EXERCISE DATA Block Start

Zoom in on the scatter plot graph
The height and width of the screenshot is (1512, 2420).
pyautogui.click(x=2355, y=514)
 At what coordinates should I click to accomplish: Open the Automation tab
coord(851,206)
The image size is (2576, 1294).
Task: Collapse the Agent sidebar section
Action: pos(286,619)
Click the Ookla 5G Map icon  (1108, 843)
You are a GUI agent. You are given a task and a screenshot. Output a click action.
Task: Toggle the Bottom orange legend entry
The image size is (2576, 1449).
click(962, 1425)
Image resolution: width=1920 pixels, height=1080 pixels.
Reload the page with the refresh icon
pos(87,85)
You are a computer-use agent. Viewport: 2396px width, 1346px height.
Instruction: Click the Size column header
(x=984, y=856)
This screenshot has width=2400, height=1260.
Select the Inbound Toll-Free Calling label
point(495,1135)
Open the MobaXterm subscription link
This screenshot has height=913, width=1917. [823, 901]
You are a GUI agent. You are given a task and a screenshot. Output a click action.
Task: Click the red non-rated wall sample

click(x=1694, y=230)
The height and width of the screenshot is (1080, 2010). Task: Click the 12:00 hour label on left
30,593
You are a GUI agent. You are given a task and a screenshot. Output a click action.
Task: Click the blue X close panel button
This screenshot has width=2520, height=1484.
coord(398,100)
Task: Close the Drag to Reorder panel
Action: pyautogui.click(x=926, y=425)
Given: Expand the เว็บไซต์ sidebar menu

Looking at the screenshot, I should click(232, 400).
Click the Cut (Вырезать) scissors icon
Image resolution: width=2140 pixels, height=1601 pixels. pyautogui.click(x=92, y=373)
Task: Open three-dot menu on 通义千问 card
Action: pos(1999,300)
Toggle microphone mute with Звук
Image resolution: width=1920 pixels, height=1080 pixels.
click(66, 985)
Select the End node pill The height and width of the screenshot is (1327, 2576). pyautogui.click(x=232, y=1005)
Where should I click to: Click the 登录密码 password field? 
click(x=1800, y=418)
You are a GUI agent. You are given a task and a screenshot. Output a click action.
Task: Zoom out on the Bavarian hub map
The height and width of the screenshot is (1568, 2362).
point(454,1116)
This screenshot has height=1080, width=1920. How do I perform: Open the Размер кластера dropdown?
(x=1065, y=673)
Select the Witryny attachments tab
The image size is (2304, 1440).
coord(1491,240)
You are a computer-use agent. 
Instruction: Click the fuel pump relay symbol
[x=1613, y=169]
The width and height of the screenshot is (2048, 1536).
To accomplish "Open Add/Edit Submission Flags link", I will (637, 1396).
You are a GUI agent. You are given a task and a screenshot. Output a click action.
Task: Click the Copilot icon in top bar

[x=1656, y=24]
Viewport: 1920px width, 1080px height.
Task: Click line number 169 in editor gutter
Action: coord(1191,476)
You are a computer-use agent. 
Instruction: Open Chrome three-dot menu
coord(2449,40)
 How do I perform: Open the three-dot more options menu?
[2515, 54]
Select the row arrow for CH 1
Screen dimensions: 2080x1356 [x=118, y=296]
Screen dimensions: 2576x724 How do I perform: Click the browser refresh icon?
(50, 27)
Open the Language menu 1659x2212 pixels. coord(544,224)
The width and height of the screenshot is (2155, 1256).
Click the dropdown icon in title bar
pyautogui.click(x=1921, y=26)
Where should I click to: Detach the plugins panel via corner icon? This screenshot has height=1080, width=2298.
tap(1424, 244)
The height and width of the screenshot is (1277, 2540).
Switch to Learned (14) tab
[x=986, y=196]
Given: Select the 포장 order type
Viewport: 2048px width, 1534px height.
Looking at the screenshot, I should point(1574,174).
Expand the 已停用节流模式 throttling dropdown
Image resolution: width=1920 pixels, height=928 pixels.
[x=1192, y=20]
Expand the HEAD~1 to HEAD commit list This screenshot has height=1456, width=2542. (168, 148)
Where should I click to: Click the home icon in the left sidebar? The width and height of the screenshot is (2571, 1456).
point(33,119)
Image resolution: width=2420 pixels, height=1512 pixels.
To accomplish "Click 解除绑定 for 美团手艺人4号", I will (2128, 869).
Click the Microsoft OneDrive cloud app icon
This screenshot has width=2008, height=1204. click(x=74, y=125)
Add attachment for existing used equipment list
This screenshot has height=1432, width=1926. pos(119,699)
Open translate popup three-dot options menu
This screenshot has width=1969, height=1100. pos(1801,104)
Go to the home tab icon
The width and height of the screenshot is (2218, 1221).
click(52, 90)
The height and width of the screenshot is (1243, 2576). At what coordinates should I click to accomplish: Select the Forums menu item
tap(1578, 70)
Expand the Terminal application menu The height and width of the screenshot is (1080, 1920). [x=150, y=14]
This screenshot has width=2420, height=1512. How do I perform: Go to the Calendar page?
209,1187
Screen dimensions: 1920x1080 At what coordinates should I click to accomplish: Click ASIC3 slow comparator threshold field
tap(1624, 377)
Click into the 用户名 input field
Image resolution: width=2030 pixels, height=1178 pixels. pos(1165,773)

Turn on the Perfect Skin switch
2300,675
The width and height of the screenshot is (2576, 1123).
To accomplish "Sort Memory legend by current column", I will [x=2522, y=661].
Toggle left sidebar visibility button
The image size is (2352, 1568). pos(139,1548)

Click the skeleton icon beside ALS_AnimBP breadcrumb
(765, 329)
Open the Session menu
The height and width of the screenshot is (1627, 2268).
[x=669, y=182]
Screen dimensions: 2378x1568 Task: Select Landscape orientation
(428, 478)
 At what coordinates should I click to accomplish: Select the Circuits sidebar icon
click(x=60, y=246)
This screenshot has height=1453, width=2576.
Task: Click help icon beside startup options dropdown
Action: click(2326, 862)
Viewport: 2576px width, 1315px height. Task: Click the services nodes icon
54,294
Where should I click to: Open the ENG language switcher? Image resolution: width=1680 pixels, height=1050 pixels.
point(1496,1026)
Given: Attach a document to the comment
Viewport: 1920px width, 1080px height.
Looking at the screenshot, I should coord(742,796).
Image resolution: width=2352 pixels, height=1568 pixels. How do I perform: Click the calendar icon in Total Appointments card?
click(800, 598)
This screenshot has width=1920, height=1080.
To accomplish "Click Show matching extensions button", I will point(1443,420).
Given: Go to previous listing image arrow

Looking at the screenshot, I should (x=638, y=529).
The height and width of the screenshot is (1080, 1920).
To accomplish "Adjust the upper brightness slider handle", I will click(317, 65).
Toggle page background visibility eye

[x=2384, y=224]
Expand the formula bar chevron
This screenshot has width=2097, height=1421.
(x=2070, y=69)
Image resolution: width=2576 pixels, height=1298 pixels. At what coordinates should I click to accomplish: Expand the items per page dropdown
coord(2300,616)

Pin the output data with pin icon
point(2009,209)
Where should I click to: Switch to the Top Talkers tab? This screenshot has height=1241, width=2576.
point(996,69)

EXERCISE DATA Block End

From the first line above through the line that contains "Select the End", quote each line exactly. Output nothing more.

Zoom in on the scatter plot graph
The height and width of the screenshot is (1512, 2420).
pyautogui.click(x=2355, y=514)
 At what coordinates should I click to accomplish: Open the Automation tab
coord(851,206)
The image size is (2576, 1294).
Task: Collapse the Agent sidebar section
Action: pos(286,619)
Click the Ookla 5G Map icon  (1108, 843)
You are a GUI agent. You are given a task and a screenshot. Output a click action.
Task: Toggle the Bottom orange legend entry
The image size is (2576, 1449).
click(962, 1425)
Image resolution: width=1920 pixels, height=1080 pixels.
Reload the page with the refresh icon
pos(87,85)
You are a computer-use agent. Viewport: 2396px width, 1346px height.
Instruction: Click the Size column header
(x=984, y=856)
This screenshot has width=2400, height=1260.
Select the Inbound Toll-Free Calling label
point(495,1135)
Open the MobaXterm subscription link
This screenshot has height=913, width=1917. [823, 901]
You are a GUI agent. You are given a task and a screenshot. Output a click action.
Task: Click the red non-rated wall sample

click(x=1694, y=230)
The height and width of the screenshot is (1080, 2010). Task: Click the 12:00 hour label on left
30,593
You are a GUI agent. You are given a task and a screenshot. Output a click action.
Task: Click the blue X close panel button
This screenshot has width=2520, height=1484.
coord(398,100)
Task: Close the Drag to Reorder panel
Action: pyautogui.click(x=926, y=425)
Given: Expand the เว็บไซต์ sidebar menu

Looking at the screenshot, I should click(232, 400).
Click the Cut (Вырезать) scissors icon
Image resolution: width=2140 pixels, height=1601 pixels. pyautogui.click(x=92, y=373)
Task: Open three-dot menu on 通义千问 card
Action: pos(1999,300)
Toggle microphone mute with Звук
Image resolution: width=1920 pixels, height=1080 pixels.
click(66, 985)
Select the End node pill The height and width of the screenshot is (1327, 2576). pyautogui.click(x=232, y=1005)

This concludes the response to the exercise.